== SUPPLIED MATERIAL ==
- - - - -

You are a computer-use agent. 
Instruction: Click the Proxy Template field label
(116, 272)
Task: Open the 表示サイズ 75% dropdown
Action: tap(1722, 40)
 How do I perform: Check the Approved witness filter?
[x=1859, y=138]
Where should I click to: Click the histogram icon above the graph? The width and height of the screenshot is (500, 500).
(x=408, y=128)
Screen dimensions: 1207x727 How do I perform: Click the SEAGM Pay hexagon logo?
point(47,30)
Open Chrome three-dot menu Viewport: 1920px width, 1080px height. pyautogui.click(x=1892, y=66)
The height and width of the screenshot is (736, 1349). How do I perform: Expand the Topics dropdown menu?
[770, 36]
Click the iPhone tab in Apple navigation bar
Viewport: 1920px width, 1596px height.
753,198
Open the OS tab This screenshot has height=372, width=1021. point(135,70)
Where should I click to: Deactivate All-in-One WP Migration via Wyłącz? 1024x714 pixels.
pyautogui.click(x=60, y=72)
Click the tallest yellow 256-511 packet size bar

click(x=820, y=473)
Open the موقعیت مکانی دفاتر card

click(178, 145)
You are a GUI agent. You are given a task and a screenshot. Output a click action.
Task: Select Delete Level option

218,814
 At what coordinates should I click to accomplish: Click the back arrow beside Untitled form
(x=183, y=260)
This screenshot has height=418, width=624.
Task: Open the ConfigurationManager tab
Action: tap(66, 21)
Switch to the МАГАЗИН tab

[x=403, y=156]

- - - - -

== TO BE DONE ==
Put every line of the entries above into a Markdown table with two columns, Number and Entry line, numbering the rows in order and leaving out the blank lines.

== COMPLETED EXERCISE ==
| Number | Entry line |
|---|---|
| 1 | You are a computer-use agent.  |
| 2 | Instruction: Click the Proxy Template field label |
| 3 | (116, 272) |
| 4 | Task: Open the 表示サイズ 75% dropdown |
| 5 | Action: tap(1722, 40) |
| 6 |  How do I perform: Check the Approved witness filter? |
| 7 | [x=1859, y=138] |
| 8 | Where should I click to: Click the histogram icon above the graph? The width and height of the screenshot is (500, 500). |
| 9 | (x=408, y=128) |
| 10 | Screen dimensions: 1207x727 How do I perform: Click the SEAGM Pay hexagon logo? |
| 11 | point(47,30) |
| 12 | Open Chrome three-dot menu Viewport: 1920px width, 1080px height. pyautogui.click(x=1892, y=66) |
| 13 | The height and width of the screenshot is (736, 1349). How do I perform: Expand the Topics dropdown menu? |
| 14 | [770, 36] |
| 15 | Click the iPhone tab in Apple navigation bar |
| 16 | Viewport: 1920px width, 1596px height. |
| 17 | 753,198 |
| 18 | Open the OS tab This screenshot has height=372, width=1021. point(135,70) |
| 19 | Where should I click to: Deactivate All-in-One WP Migration via Wyłącz? 1024x714 pixels. |
| 20 | pyautogui.click(x=60, y=72) |
| 21 | Click the tallest yellow 256-511 packet size bar |
| 22 | click(x=820, y=473) |
| 23 | Open the موقعیت مکانی دفاتر card |
| 24 | click(178, 145) |
| 25 | You are a GUI agent. You are given a task and a screenshot. Output a click action. |
| 26 | Task: Select Delete Level option |
| 27 | 218,814 |
| 28 |  At what coordinates should I click to accomplish: Click the back arrow beside Untitled form |
| 29 | (x=183, y=260) |
| 30 | This screenshot has height=418, width=624. |
| 31 | Task: Open the ConfigurationManager tab |
| 32 | Action: tap(66, 21) |
| 33 | Switch to the МАГАЗИН tab |
| 34 | [x=403, y=156] |